● Goal
Revise the lines starting at the one containing "Click the notifications bell icon" and ending at the one containing "pos(361,50)", replacing "screenshot" with "capture" throughout and leaving all else unchanged. Return only those lines.

::: Exercise material

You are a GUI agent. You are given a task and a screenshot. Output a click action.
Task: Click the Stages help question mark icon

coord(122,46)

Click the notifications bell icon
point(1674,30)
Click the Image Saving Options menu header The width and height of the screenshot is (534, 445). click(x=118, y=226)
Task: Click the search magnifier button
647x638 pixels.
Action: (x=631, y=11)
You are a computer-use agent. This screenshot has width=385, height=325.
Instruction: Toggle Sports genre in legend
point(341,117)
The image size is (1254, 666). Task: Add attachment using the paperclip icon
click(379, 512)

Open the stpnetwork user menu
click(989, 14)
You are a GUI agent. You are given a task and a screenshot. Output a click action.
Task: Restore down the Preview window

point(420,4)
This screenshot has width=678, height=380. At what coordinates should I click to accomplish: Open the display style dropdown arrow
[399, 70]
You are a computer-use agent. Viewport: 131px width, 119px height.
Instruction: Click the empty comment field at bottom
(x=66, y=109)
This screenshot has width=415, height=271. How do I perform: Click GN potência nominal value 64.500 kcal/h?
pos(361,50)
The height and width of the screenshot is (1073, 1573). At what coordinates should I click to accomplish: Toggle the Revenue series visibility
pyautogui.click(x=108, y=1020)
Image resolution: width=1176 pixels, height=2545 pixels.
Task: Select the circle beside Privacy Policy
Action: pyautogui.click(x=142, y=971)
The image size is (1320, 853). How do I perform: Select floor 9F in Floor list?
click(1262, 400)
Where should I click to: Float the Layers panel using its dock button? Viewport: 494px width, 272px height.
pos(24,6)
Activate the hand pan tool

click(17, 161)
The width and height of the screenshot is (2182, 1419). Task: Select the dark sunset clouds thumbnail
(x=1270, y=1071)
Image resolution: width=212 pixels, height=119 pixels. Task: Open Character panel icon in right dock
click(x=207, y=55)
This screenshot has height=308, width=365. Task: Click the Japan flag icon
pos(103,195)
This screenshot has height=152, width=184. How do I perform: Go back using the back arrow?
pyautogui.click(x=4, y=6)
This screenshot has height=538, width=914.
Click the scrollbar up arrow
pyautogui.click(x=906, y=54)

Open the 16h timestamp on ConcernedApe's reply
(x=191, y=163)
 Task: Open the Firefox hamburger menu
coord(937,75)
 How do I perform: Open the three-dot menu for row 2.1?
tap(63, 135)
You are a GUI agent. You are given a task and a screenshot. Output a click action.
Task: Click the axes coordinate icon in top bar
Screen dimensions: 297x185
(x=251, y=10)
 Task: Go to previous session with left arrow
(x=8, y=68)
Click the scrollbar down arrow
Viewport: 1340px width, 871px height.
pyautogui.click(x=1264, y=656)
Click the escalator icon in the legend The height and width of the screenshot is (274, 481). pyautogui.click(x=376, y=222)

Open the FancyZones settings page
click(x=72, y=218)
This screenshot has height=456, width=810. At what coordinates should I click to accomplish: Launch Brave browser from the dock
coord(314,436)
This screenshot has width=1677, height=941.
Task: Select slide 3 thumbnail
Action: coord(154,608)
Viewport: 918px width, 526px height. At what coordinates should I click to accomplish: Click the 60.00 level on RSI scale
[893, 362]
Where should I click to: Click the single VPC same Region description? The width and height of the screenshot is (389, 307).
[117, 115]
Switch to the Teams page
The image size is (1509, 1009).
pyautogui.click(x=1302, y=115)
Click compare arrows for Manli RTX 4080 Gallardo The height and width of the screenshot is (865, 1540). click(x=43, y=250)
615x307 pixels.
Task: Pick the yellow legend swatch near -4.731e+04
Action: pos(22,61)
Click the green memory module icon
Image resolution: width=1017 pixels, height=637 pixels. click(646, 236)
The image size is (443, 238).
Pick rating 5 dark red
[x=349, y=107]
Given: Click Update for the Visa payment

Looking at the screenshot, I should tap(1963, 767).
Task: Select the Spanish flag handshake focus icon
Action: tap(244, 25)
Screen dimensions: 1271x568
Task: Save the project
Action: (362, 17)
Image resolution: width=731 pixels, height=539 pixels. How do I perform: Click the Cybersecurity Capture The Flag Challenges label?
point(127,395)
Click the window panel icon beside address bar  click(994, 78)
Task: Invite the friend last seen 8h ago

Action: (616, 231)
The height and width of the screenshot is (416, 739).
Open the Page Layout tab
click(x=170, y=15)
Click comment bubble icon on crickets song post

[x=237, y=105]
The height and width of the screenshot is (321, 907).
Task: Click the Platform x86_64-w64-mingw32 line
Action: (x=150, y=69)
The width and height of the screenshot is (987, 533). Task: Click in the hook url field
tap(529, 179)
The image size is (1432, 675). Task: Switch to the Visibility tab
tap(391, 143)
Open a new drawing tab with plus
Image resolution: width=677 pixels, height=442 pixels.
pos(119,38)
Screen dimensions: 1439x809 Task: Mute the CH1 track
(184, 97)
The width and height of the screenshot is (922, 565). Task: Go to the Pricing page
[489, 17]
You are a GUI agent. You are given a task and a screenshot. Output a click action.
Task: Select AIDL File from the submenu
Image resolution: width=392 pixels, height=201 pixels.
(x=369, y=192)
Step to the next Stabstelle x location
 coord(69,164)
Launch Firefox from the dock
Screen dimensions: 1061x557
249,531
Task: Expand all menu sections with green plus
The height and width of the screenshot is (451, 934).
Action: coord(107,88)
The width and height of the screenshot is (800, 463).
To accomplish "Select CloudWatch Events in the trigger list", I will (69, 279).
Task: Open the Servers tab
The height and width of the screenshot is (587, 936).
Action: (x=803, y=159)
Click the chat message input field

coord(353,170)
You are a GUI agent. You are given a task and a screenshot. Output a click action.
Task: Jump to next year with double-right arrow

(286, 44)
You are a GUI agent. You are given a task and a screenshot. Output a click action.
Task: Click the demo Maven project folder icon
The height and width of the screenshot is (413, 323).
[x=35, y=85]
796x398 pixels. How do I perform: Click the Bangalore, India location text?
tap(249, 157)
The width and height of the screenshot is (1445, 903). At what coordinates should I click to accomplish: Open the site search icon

::::::

● Complete answer
Click the notifications bell icon
point(1674,30)
Click the Image Saving Options menu header The width and height of the capture is (534, 445). click(x=118, y=226)
Task: Click the search magnifier button
647x638 pixels.
Action: (x=631, y=11)
You are a computer-use agent. This capture has width=385, height=325.
Instruction: Toggle Sports genre in legend
point(341,117)
The image size is (1254, 666). Task: Add attachment using the paperclip icon
click(379, 512)

Open the stpnetwork user menu
click(989, 14)
You are a GUI agent. You are given a task and a capture. Output a click action.
Task: Restore down the Preview window

point(420,4)
This capture has width=678, height=380. At what coordinates should I click to accomplish: Open the display style dropdown arrow
[399, 70]
You are a computer-use agent. Viewport: 131px width, 119px height.
Instruction: Click the empty comment field at bottom
(x=66, y=109)
This capture has width=415, height=271. How do I perform: Click GN potência nominal value 64.500 kcal/h?
pos(361,50)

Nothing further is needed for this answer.